The Rainbow Project have highlighted Shimna College as a "model of good practice" which other schools should learn from.

Education Equality Officer Gavin Boyd said homophobic bullying was a "serious and prevalent problem" across schools in Northern Ireland.

"It is not frequently discussed in schools and many teachers are unsure of how, or even if, they should intervene when they witness homophobic bullying," he said.

"There are young people, teachers and principals in schools all over Northern Ireland who want to make sure that their school is a safe and welcoming place for everyone, but perhaps they don't know how to achieve this or if they will have support in tackling homophobic bullying.

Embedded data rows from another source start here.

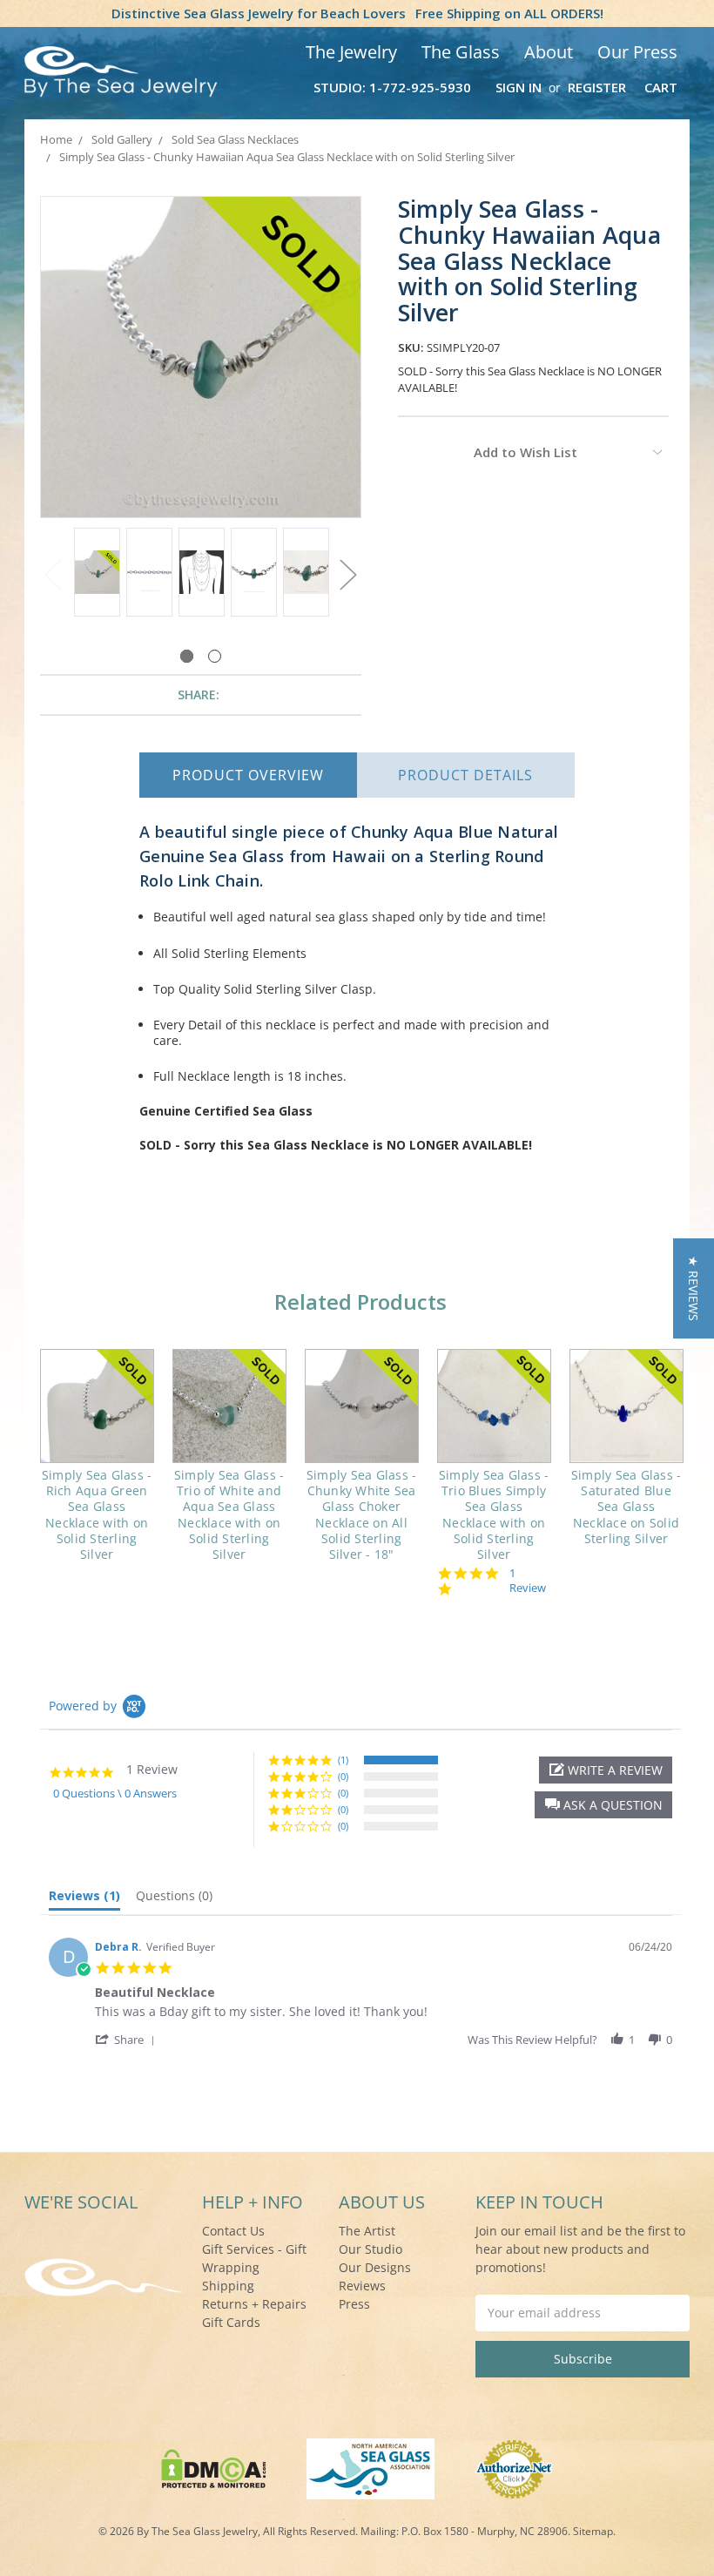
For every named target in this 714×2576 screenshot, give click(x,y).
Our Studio (370, 2249)
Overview (248, 775)
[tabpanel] (97, 574)
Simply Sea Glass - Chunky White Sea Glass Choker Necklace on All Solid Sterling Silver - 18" (361, 1514)
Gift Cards (231, 2322)
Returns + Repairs (254, 2304)
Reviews (362, 2285)
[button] (603, 1804)
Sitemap (593, 2531)
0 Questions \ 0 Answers (115, 1793)
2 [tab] (214, 656)
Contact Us (233, 2230)
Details (465, 775)
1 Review (527, 1580)
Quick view (97, 1406)
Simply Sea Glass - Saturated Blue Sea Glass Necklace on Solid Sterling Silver (626, 1507)
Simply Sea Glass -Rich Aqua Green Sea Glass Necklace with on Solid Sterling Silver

Mr Boyd said that support was available from the Rainbow Project and the Cara-Friend LGBT organisation.

"We offer training and resources for teachers to give them the knowledge and confidence they need to tackle homophobic bullying when they witness it."

The project has also launched a guide for teachers on homophobic bullying. It is aimed at providing advice for teachers dealing with homophobic incidents.